By: Nada Badawi
The US Senate is considering an emergency resolution for domestic spending, with five senators, including four Republicans and one Democrat, offering separate amendments to restructure US aid to Egypt.
Since Egypt signed the Peace Treaty with Israel in 1979, Washington has been providing $1.3bn per year in military aid to Egypt.
The US recently announced granting Egypt $250m in budget aid after President Mohamed Morsi promised to make a number of economic reforms necessary to secure the proposed $4.8bn International Monetary Fund (IMF) loan.
The senators, Republican Marco Rubio, John McCain, James Inhofe, Rand Paul and Democratic Senator Patrick Leahy, reported to Reuters that “they are not seeking to cut Egypt’s assistance, only redirect it”.
The amendments are among 125 added to the bill, a US domestic spending measure known as a continuing resolution.

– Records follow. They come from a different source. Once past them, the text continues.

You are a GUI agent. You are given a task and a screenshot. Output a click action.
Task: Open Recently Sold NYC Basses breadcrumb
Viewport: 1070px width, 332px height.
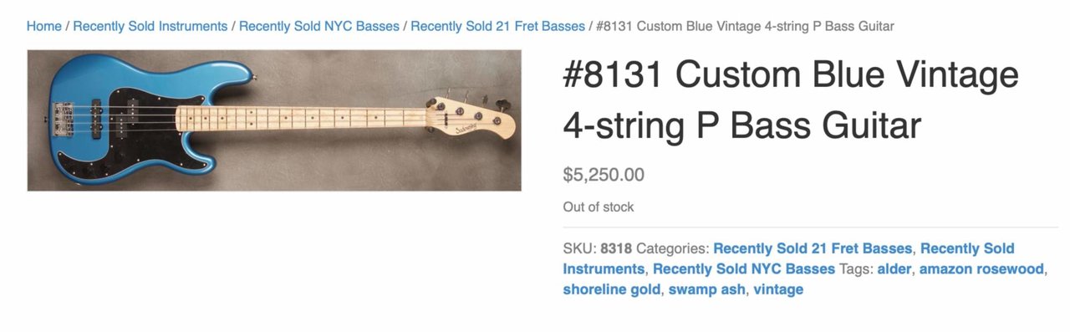point(319,26)
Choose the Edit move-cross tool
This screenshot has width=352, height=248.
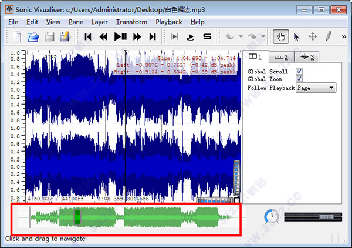[313, 36]
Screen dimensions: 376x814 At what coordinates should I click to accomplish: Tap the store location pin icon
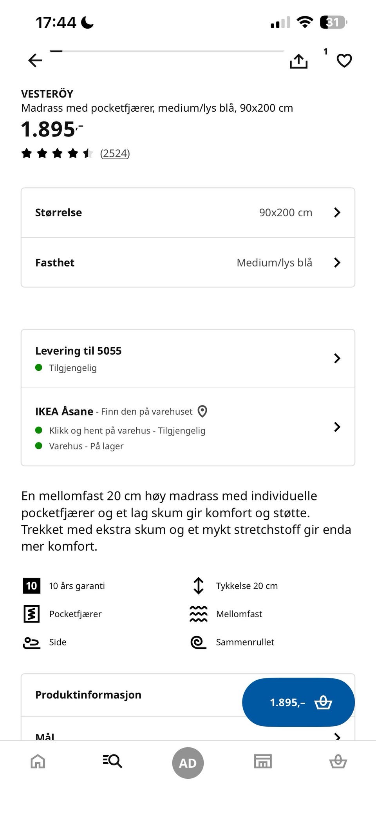pos(202,412)

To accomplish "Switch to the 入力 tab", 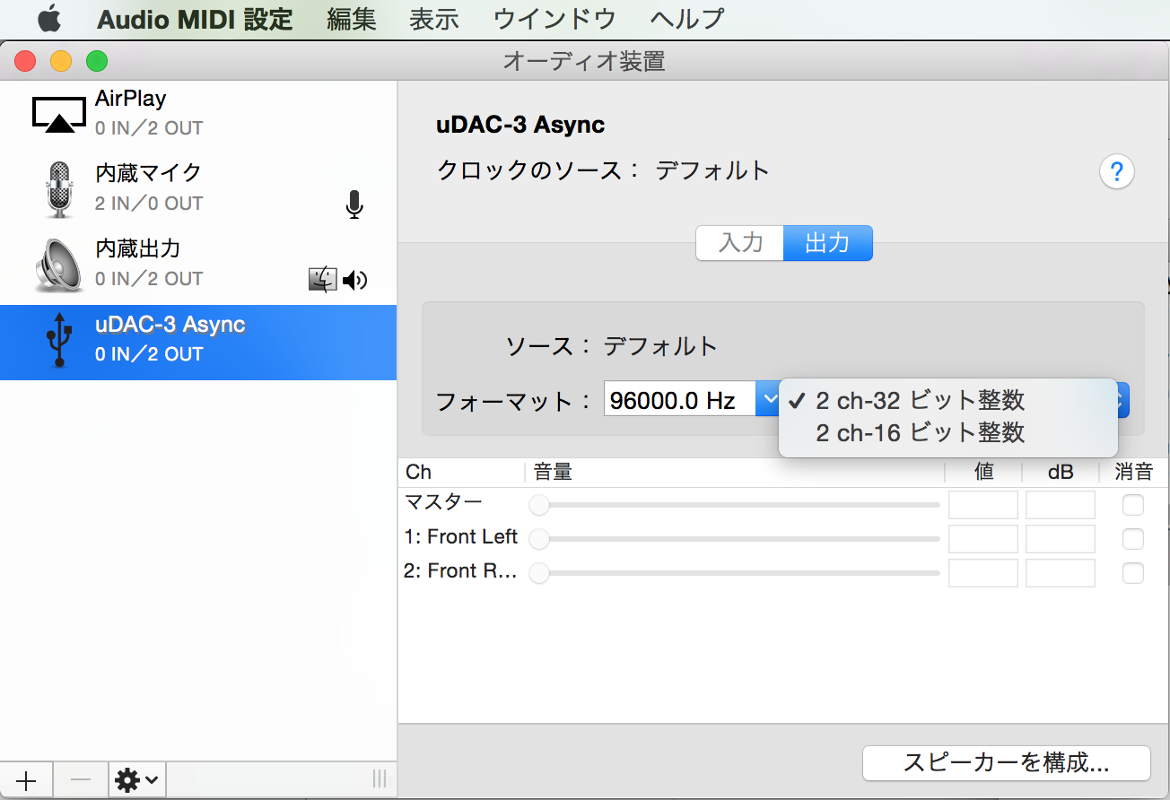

Other US lawmakers are studying ways in which they can seize the domestic spending bill to impose greater restrictions on Egypt’s ruling Muslim Brotherhood’s usage over the $1bn military aid that Washington sends to Egypt annually.
American lawmakers expressed grave concerns regarding Egypt’s current political status, future policies of Morsi’s Islamist government, Egypt’s relations with Israel and acrimonious comments made by Morsi in 2010 about Jews.
The lawmakers’ restrictions on Egypt’s aid come days before President Barack Obama’s visit to Israel.
“In the 21st century, America’s foreign assistance must reflect our values as well as our interests,” said Rubio.
“The US-Egypt relationship has been a critical one for decades, but it must be adapted to reflect the new political reality the Arab Spring has created. That adaptation process must begin with how our money is being spent” he continued.
Rubio’s amendments would block the payment of additional economic support funds and new foreign military financing contracts until “Cairo begins to enact economic reforms and Obama’s administration certifies it is protecting human rights.”
Rubio also stated that Morsi’s government should seek to protect the rights of “religious minorities, women, a free press and the ability of Egyptian and foreign NGOs to promote civil society, governance and democracy”.
“Our foreign aid is not charity,” he said. “Our foreign aid is used to advance our foreign policy interests; we have a right to be concerned.”
Leahy and McCain’s amendments seek to ensure that military aid is used for counterrorism, border security or special operations, meeting Egypt’s most pressing security needs, not major defence equipment such as F-16 fighter jets or M1 tanks.
Paul’s amendment, co-sponsored by Inhofe, seeks to cut off all assistance to Egypt until “Morsi says, in English and Arabic, that he intends to uphold the Camp David peace accords”.
It is still not clear how many of the five proposed amendments would survive negotiations on a final version. The Senate is expected to vote on a final version on Tuesday or Wednesday.